GIVEN TASK:
Rewrite the records below so that "Find the location of" becomes "Find the position of" everywhere it occurs, with nothing else altered.

[Data records]

>>>

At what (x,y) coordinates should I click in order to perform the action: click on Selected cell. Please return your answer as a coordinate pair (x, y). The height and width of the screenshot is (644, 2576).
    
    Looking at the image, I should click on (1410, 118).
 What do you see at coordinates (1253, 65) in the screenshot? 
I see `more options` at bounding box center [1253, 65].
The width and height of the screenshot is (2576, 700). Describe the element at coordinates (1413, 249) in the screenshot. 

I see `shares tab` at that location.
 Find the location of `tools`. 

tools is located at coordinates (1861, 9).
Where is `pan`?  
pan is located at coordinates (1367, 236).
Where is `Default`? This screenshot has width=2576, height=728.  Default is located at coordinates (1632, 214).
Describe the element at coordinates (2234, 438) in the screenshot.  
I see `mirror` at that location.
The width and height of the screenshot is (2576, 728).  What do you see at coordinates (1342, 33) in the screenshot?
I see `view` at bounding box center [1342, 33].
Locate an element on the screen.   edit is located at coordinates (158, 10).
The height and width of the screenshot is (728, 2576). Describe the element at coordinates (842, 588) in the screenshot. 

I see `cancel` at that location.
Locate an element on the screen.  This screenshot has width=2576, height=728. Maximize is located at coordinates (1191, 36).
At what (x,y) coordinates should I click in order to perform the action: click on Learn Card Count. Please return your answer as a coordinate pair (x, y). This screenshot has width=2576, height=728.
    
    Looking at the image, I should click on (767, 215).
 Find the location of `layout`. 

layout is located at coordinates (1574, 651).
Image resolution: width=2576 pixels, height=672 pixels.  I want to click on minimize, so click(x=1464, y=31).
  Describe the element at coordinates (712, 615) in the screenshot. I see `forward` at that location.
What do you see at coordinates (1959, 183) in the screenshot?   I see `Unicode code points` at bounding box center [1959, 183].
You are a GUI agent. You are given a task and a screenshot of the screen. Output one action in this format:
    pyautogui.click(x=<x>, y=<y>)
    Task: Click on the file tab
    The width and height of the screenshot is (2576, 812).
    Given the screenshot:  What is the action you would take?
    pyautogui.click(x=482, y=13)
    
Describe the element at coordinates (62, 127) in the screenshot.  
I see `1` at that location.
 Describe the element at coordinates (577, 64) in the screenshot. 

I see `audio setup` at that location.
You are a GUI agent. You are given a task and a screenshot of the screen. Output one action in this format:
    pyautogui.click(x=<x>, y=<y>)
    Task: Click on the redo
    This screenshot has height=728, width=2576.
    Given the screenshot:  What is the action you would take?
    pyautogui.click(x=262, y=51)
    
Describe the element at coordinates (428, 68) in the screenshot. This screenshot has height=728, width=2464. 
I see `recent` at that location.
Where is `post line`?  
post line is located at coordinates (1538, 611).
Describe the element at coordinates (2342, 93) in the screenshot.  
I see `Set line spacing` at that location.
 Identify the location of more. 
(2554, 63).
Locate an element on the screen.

<<<

THE SOLUTION:
At what (x,y) coordinates should I click in order to perform the action: click on Selected cell. Please return your answer as a coordinate pair (x, y). The height and width of the screenshot is (644, 2576).
    
    Looking at the image, I should click on (1410, 118).
 What do you see at coordinates (1253, 65) in the screenshot? 
I see `more options` at bounding box center [1253, 65].
The width and height of the screenshot is (2576, 700). Describe the element at coordinates (1413, 249) in the screenshot. 

I see `shares tab` at that location.
 Find the position of `tools`. 

tools is located at coordinates (1861, 9).
Where is `pan`?  
pan is located at coordinates (1367, 236).
Where is `Default`? This screenshot has width=2576, height=728.  Default is located at coordinates (1632, 214).
Describe the element at coordinates (2234, 438) in the screenshot.  
I see `mirror` at that location.
The width and height of the screenshot is (2576, 728).  What do you see at coordinates (1342, 33) in the screenshot?
I see `view` at bounding box center [1342, 33].
Locate an element on the screen.   edit is located at coordinates (158, 10).
The height and width of the screenshot is (728, 2576). Describe the element at coordinates (842, 588) in the screenshot. 

I see `cancel` at that location.
Locate an element on the screen.  This screenshot has width=2576, height=728. Maximize is located at coordinates (1191, 36).
At what (x,y) coordinates should I click in order to perform the action: click on Learn Card Count. Please return your answer as a coordinate pair (x, y). This screenshot has width=2576, height=728.
    
    Looking at the image, I should click on (767, 215).
 Find the position of `layout`. 

layout is located at coordinates (1574, 651).
Image resolution: width=2576 pixels, height=672 pixels.  I want to click on minimize, so click(x=1464, y=31).
  Describe the element at coordinates (712, 615) in the screenshot. I see `forward` at that location.
What do you see at coordinates (1959, 183) in the screenshot?   I see `Unicode code points` at bounding box center [1959, 183].
You are a GUI agent. You are given a task and a screenshot of the screen. Output one action in this format:
    pyautogui.click(x=<x>, y=<y>)
    Task: Click on the file tab
    The width and height of the screenshot is (2576, 812).
    Given the screenshot:  What is the action you would take?
    pyautogui.click(x=482, y=13)
    
Describe the element at coordinates (62, 127) in the screenshot.  
I see `1` at that location.
 Describe the element at coordinates (577, 64) in the screenshot. 

I see `audio setup` at that location.
You are a GUI agent. You are given a task and a screenshot of the screen. Output one action in this format:
    pyautogui.click(x=<x>, y=<y>)
    Task: Click on the redo
    This screenshot has height=728, width=2576.
    Given the screenshot:  What is the action you would take?
    pyautogui.click(x=262, y=51)
    
Describe the element at coordinates (428, 68) in the screenshot. This screenshot has height=728, width=2464. 
I see `recent` at that location.
Where is `post line`?  
post line is located at coordinates (1538, 611).
Describe the element at coordinates (2342, 93) in the screenshot.  
I see `Set line spacing` at that location.
 Identify the location of more. 
(2554, 63).
Locate an element on the screen.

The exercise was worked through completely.